- RECORDS PROVIDED:
_ _ _ _ _ _ _

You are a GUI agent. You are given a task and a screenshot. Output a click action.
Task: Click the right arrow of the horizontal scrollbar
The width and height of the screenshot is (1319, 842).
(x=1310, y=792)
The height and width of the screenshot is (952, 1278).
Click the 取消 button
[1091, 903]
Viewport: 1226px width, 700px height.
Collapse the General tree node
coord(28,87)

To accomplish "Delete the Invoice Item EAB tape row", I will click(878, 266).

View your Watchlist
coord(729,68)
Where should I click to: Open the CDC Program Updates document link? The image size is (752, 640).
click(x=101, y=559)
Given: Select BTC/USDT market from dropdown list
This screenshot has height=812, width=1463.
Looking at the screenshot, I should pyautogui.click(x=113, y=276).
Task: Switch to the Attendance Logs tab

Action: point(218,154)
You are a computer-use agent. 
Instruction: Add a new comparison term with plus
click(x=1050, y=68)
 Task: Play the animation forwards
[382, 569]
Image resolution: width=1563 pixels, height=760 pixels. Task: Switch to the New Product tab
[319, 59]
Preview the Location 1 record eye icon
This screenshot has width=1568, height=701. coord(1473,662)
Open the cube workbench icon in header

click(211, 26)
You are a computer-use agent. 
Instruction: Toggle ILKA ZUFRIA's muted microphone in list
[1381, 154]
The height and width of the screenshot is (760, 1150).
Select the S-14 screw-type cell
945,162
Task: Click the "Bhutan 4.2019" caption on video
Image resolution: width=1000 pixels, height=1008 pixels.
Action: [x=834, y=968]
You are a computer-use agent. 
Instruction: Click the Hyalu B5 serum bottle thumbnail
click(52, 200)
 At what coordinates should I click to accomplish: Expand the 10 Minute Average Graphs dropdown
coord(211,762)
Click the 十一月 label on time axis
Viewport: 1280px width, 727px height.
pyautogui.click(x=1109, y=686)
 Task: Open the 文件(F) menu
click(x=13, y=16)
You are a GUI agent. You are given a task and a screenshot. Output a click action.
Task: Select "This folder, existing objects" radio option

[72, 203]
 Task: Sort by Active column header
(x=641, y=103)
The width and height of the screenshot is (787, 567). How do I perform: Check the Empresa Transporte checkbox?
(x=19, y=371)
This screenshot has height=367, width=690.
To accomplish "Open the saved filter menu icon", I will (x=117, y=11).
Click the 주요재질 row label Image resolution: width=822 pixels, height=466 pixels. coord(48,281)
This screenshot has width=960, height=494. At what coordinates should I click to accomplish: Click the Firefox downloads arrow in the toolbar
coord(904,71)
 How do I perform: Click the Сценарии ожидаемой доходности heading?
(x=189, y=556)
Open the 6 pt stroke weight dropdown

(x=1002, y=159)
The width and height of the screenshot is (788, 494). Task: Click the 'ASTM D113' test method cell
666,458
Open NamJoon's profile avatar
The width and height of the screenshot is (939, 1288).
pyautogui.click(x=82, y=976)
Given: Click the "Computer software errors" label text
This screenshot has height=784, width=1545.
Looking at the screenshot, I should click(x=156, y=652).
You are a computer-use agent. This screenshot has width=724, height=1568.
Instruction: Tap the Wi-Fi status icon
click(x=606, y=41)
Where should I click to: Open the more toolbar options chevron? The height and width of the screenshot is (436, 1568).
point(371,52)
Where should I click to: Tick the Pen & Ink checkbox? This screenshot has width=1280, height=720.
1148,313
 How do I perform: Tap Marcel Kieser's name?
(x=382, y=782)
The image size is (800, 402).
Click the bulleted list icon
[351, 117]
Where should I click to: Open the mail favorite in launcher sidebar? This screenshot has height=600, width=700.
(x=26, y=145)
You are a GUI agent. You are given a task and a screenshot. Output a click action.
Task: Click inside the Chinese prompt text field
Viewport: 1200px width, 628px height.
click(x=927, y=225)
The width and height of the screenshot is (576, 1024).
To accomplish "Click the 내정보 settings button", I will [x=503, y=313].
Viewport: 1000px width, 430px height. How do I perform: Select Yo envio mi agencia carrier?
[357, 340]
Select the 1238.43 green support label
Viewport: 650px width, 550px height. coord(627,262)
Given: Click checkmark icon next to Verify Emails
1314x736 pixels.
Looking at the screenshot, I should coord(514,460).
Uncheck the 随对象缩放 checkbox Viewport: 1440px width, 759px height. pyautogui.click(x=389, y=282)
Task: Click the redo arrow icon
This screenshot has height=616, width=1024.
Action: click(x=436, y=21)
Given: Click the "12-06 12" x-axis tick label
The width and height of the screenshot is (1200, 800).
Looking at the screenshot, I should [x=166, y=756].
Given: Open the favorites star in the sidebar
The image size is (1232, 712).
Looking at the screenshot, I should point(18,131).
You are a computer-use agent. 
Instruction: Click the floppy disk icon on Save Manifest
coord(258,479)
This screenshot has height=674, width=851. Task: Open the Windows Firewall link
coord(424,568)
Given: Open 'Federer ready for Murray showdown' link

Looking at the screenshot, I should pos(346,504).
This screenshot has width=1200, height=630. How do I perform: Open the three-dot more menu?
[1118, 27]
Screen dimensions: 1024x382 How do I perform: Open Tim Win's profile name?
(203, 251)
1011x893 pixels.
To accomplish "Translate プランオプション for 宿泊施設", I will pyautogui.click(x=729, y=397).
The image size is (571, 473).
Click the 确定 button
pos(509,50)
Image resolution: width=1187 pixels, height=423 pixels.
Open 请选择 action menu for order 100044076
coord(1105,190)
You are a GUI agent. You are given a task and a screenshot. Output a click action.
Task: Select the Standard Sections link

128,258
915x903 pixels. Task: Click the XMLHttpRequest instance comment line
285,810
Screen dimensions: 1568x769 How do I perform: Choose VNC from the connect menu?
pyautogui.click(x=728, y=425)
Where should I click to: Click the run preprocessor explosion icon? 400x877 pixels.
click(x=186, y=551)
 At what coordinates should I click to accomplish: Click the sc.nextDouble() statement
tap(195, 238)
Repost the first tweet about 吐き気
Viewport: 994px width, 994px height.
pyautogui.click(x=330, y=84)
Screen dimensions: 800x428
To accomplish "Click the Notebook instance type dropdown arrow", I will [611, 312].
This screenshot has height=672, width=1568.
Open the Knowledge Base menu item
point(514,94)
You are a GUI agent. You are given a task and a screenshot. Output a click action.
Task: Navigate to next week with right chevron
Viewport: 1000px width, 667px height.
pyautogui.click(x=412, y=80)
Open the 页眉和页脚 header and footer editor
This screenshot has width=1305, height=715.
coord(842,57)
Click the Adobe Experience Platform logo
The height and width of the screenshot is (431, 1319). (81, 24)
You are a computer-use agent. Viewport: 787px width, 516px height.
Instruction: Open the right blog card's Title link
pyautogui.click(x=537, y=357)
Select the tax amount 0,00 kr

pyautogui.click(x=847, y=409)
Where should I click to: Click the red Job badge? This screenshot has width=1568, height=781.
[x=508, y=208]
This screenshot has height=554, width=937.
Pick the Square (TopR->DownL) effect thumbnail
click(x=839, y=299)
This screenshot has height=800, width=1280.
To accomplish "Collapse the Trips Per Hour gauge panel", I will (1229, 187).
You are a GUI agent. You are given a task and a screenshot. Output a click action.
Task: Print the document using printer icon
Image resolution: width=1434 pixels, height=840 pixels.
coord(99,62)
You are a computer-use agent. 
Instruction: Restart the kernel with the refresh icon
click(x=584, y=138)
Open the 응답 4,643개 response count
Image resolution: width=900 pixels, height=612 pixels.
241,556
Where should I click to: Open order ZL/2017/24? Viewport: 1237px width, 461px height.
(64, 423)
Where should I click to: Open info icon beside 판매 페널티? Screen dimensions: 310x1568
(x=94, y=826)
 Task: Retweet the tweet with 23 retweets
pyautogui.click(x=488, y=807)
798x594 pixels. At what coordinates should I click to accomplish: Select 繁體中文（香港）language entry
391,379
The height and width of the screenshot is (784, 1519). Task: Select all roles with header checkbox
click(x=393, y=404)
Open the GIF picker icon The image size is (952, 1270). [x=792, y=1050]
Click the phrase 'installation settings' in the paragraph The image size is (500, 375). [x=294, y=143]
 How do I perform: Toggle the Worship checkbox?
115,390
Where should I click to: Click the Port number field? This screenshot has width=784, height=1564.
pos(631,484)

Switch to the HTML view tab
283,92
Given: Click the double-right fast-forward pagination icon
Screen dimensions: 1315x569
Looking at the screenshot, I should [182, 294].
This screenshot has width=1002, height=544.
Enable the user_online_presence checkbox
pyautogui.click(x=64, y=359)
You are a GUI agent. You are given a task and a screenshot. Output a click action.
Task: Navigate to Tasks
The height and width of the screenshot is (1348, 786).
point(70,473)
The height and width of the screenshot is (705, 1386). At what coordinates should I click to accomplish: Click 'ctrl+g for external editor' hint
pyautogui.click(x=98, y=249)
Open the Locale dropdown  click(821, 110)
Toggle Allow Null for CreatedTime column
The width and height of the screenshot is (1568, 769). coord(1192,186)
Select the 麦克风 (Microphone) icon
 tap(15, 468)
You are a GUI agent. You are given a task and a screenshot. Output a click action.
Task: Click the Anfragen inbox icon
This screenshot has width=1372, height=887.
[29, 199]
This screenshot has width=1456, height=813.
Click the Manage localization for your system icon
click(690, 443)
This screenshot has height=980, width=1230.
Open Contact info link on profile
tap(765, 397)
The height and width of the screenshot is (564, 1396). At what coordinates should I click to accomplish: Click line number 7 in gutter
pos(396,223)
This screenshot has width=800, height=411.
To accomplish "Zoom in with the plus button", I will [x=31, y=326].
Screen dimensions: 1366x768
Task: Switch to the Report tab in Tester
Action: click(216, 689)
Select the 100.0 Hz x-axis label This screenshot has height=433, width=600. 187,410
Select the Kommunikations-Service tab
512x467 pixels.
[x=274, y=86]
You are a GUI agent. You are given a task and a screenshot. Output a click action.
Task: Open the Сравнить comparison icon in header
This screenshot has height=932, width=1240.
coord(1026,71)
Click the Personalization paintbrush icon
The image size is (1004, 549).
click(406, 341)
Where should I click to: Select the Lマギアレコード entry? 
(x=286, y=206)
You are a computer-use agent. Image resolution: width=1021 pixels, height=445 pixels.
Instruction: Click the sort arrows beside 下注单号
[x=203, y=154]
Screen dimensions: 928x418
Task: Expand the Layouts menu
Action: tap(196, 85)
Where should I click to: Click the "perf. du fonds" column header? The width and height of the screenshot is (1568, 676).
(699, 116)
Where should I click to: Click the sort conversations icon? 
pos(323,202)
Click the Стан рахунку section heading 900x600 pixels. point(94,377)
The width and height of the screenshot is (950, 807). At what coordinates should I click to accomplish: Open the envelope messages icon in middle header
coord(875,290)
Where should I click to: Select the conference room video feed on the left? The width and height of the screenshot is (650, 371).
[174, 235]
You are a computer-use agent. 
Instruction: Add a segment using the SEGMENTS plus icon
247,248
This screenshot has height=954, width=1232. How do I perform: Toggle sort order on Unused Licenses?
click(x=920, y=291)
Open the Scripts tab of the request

_ _ _ _ _ _ _

- TASK:
From the records above, transcribe without alteration every line from the one with "Open 请选择 action menu for order 100044076" to the one with "Screen dimensions: 800x428", inclusive.

- OUTPUT OF THE EXERCISE:
Open 请选择 action menu for order 100044076
coord(1105,190)
You are a GUI agent. You are given a task and a screenshot. Output a click action.
Task: Select the Standard Sections link

128,258
915x903 pixels. Task: Click the XMLHttpRequest instance comment line
285,810
Screen dimensions: 1568x769 How do I perform: Choose VNC from the connect menu?
pyautogui.click(x=728, y=425)
Where should I click to: Click the run preprocessor explosion icon? 400x877 pixels.
click(x=186, y=551)
 At what coordinates should I click to accomplish: Click the sc.nextDouble() statement
tap(195, 238)
Repost the first tweet about 吐き気
Viewport: 994px width, 994px height.
pyautogui.click(x=330, y=84)
Screen dimensions: 800x428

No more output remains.